■ Selected passage ■
==========

In a CPU isolation / NOHZ_FULL context, isolated CPUs will be running a
single userspace application that will never enter the kernel, unless
forced to by some interference (e.g. IPI sent from a housekeeping CPU).

Increasing the lazy threshold would unfortunately only delay the
interference - housekeeping CPUs are free to run whatever, and so they will
eventually cause the lazy threshold to be hit and IPI all the CPUs,
including the isolated/NOHZ_FULL ones.

I was thinking maybe we could subdivide the vmap space into two regions
with their own thresholds, but a task may allocate/vmap stuff while on a HK
CPU and be moved to an isolated CPU afterwards, and also I still don't have
any strong guarantee about what accesses an isolated CPU can do in its
early entry code :(

> --
> Uladzislau Rezki
Uladzislau Rezki Jan. 21, 2025, 5 p.m. UTC | #9
> >
> > As noted before, we defer flushing for vmalloc. We have a lazy-threshold
> > which can be exposed(if you need it) over sysfs for tuning. So, we can add it.
> >
> 
> In a CPU isolation / NOHZ_FULL context, isolated CPUs will be running a
> single userspace application that will never enter the kernel, unless
> forced to by some interference (e.g. IPI sent from a housekeeping CPU).
> 
> Increasing the lazy threshold would unfortunately only delay the
> interference - housekeeping CPUs are free to run whatever, and so they will
> eventually cause the lazy threshold to be hit and IPI all the CPUs,
> including the isolated/NOHZ_FULL ones.
> 
Do you have any testing results for your workload? I mean how much
potentially we can allocate. Again, maybe it is just enough to back
and once per-hour offload it.

Apart of that how critical IPIing CPUs affect your workloads?

> I was thinking maybe we could subdivide the vmap space into two regions
> with their own thresholds, but a task may allocate/vmap stuff while on a HK
> CPU and be moved to an isolated CPU afterwards, and also I still don't have
> any strong guarantee about what accesses an isolated CPU can do in its
> early entry code :(
> 
I agree this is not worth to play with a vmap space in terms of splitting it.

Sorry for later answer and thank you!

==========

■ Data segment ■
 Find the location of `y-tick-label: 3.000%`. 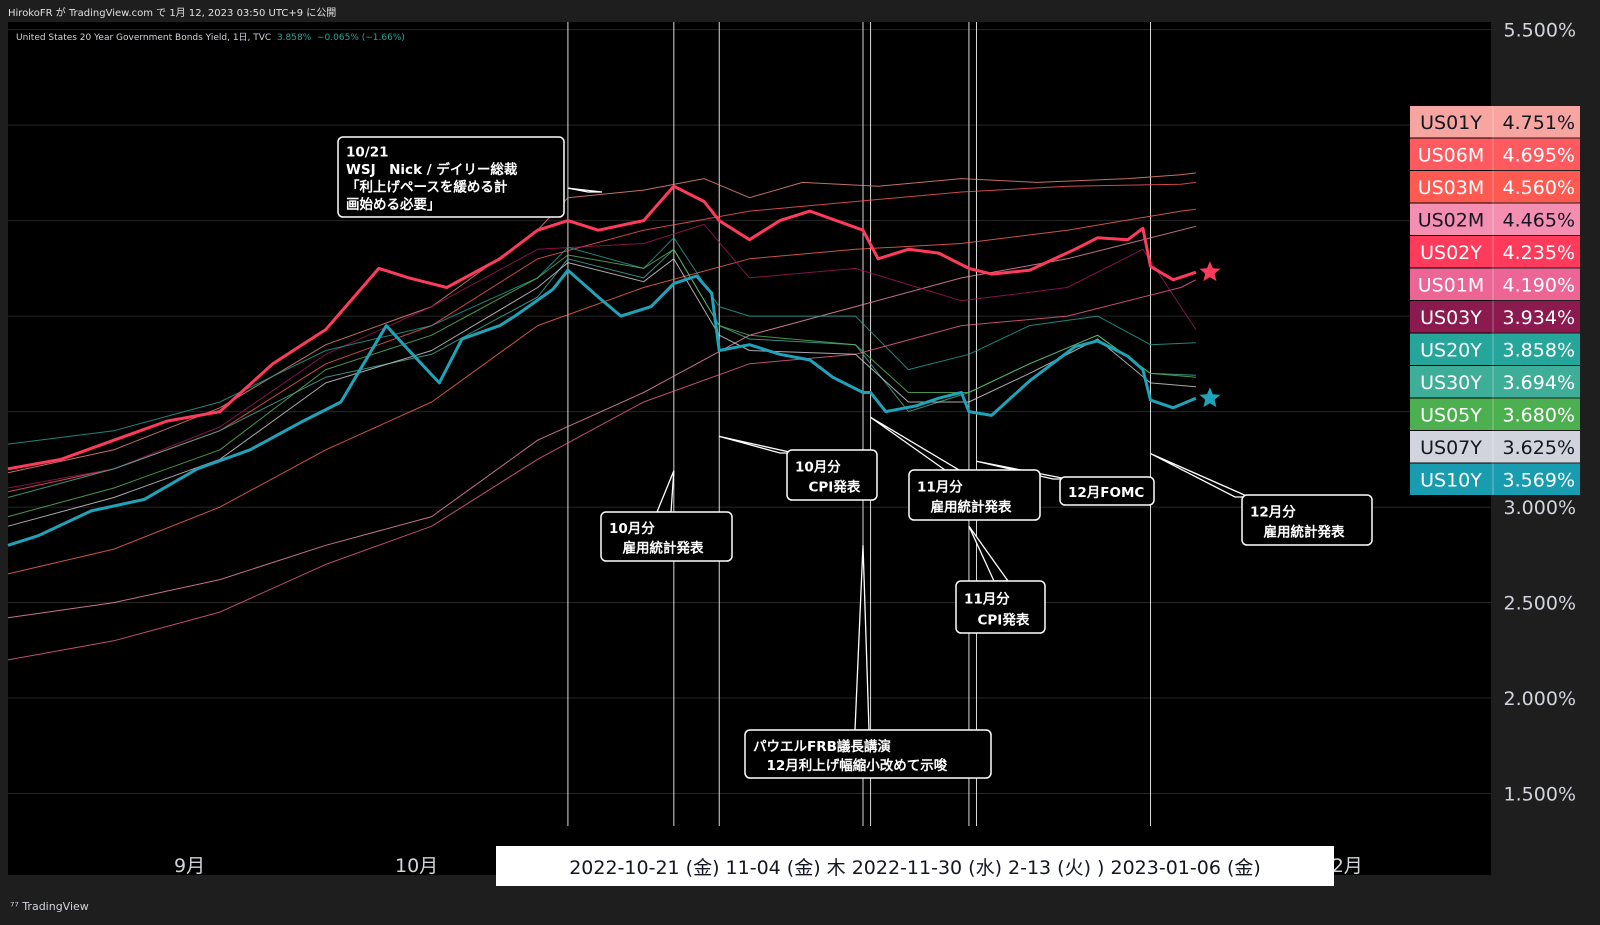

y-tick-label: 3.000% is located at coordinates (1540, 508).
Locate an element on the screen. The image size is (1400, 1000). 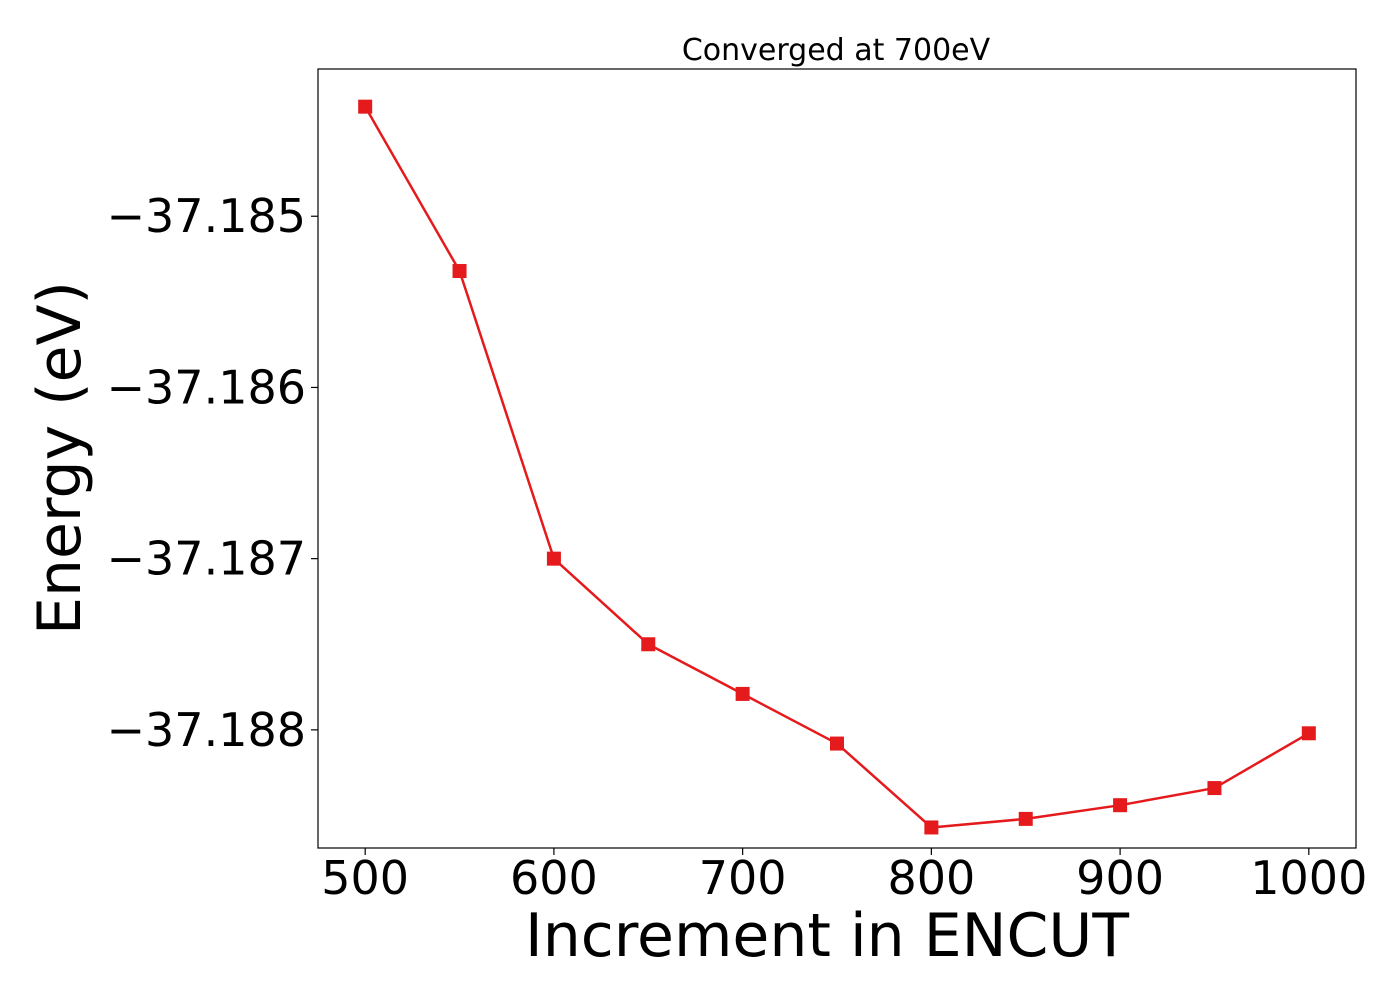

==========

■ Work order A ■
In the vmalloc thread, through what interface can the lazy threshold be exposed for tuning?
■ Work order B ■
List each distinct term of two or more letters in the vmalloc thread that is written entirely in capital letters, ignoring any plural ending.
■ Work order C ■
Carry the vmalloc thread forward from its last line.
The data is not needed for anything here.

■ Answer A ■
Through sysfs.

■ Answer B ■
CPU, NOHZ_FULL, IPI, HK, UTC

■ Answer C ■
--
Uladzislau Rezki
Valentin Schneider Jan. 24, 2025, 3:22 p.m. UTC | #10
On 21/01/25 18:00, Uladzislau Rezki wrote:
>> >
>> > As noted before, we defer flushing for vmalloc. We have a lazy-threshold
>> > which can be exposed(if you need it) over sysfs for tuning. So, we can add it.
>> >
>>
>> In a CPU isolation / NOHZ_FULL context, isolated CPUs will be running a
>> single userspace application that will never enter the kernel, unless
>> forced to by some interference (e.g. IPI sent from a housekeeping CPU).
>>
>> Increasing the lazy threshold would unfortunately only delay the
>> interference - housekeeping CPUs are free to run whatever, and so they will
>> eventually cause the lazy threshold to be hit and IPI all the CPUs,
>> including the isolated/NOHZ_FULL ones.
>>
> Do you have any testing results for your workload? I mean how much
> potentially we can allocate. Again, maybe it is just enough to back
> and once per-hour offload it.
>

Potentially as much as you want... In our Openshift environments, you can
get any sort of container executing on the housekeeping CPUs and they're
free to do pretty much whatever they want. Per CPU isolation they're not
allowed/meant to disturb isolated CPUs, however.

> Apart of that how critical IPIing CPUs affect your workloads?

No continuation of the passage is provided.